A few days before the Arsenal victory, Ten Hag removed the captaincy from Harry Maguire, awarding it to Bruno Fernandes. Although the club will listen to offers for Maguire (a £20m bid from West Ham has been dismissed), Ten Hag insists the defender can still have a future at the club – if the England international wishes.

“When you are at Man United you have to fight for your position, bring your skills and prove you are the best for the team and contribute the most. Didn’t I play him? But see his competition – it’s tough when you’re competing with Rapha Varane and Victor Lindelöf. That has nothing to do with the belief.

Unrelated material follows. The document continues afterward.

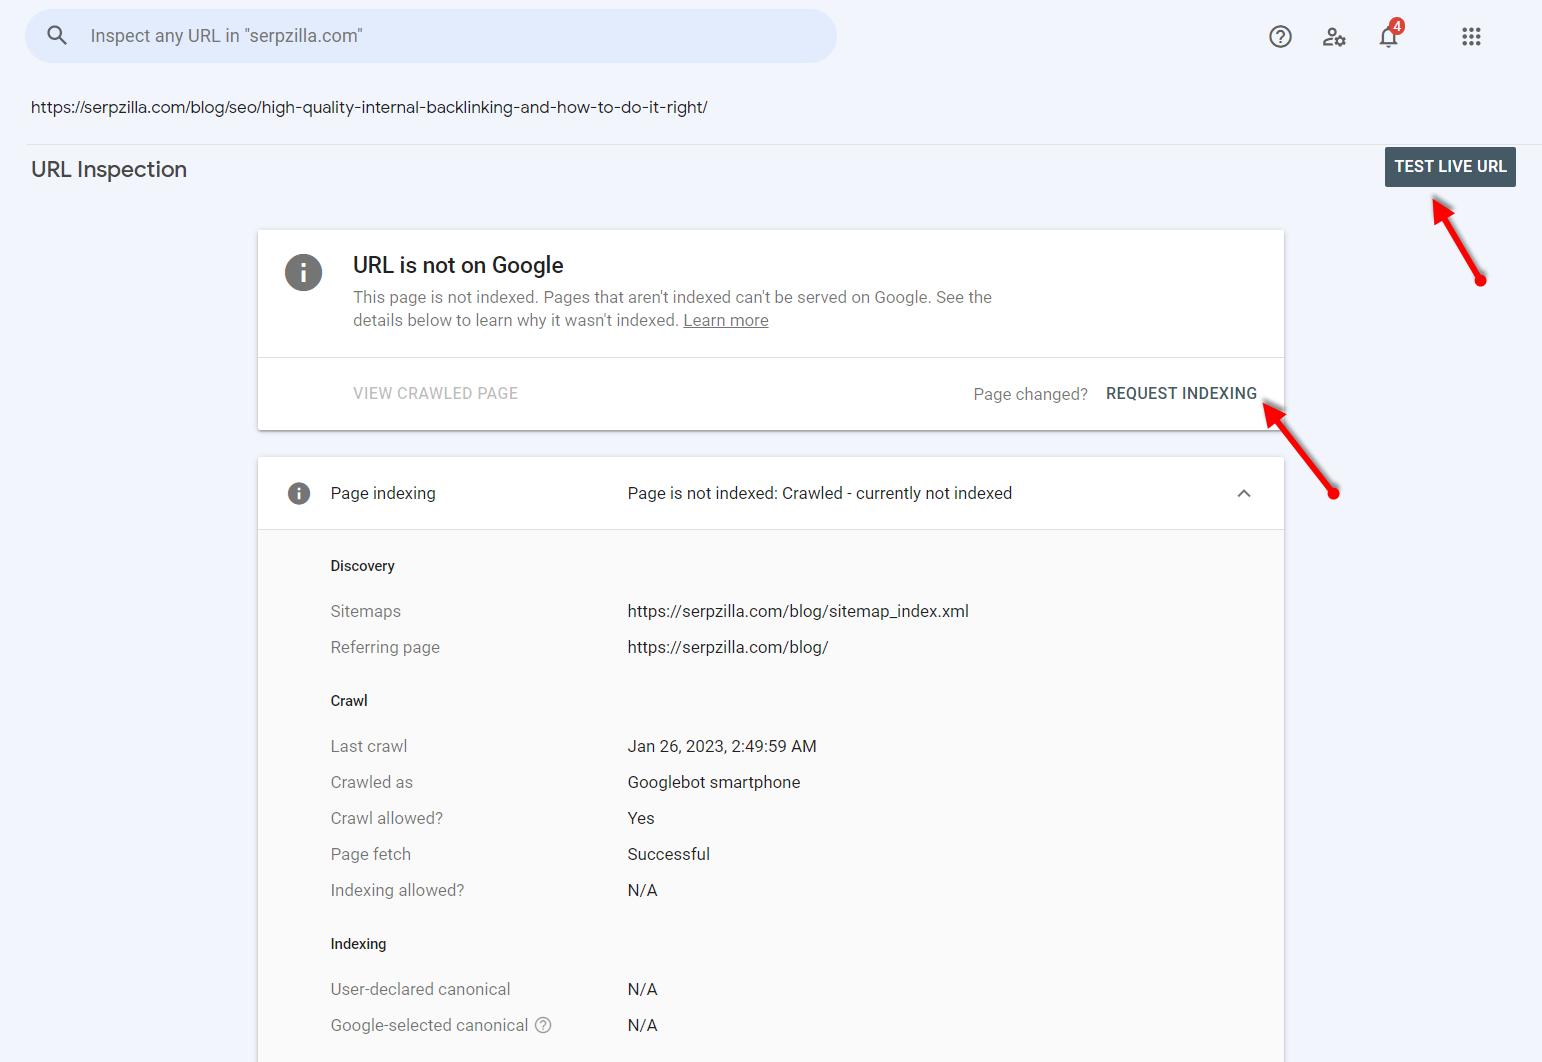Click the "URL Inspection" heading
Image resolution: width=1542 pixels, height=1062 pixels.
click(x=109, y=170)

“I have often chosen a player ahead of Harry, that’s true. But that says nothing about me not believing in him. He has to show he is better for the team than Rapha or Victor – that’s a normal situation in top football.”

Last season, United beat City and Liverpool at home (2-1 each) but were trounced 6-3 and 7-0 at two of their greatest rivals. There was, too, a 4–0 defeat at Brentford. All of these featured a concerning in-match collapse.

Erik ten Hag makes clear his unhappiness during his team’s 6-3 defeat at Manchester City last October.

Erik ten Hag makes clear his unhappiness during his team’s 6-3 defeat at Manchester City last October. Photograph: Javier García/Shutterstock

Ten Hag concedes the point while also arguing for his players: “There were also games where we bounced back. But it’s true, we proved we can beat anyone, all of the big teams in the world, but also had our bad days and have to be more consistent. We have to learn from that – but still it’s only three points.

“This season I’m sure there will be bad results coming and we have to deal with it. Of course avoid it but when it happens we [need] damage control for a period, then in a later stage of the game find a way back. That is definitely also one of our challenges this season.”

The subject of Højlund is off-limits until the £64m (plus £8m add-ons) transfer is official, but Ten Hag offers a glimpse of why, initially, Tottenham’s Harry Kane was the No 1 target before the club ended its pursuit. “I don’t talk about players in other clubs,” he says.

“I have to respect the club and respect the player. Especially Harry Kane, I have huge respect because he is a great striker, one of the best ever. Maybe he can be the best striker ever in the Premier League.”

For Ten Hag and his team there are two more friendlies next weekend – against Lens and Athletic Club – before the real stuff begins with Wolves’s visit to Old Trafford on 14 August. As ever with United, the season will be a fascinating watch.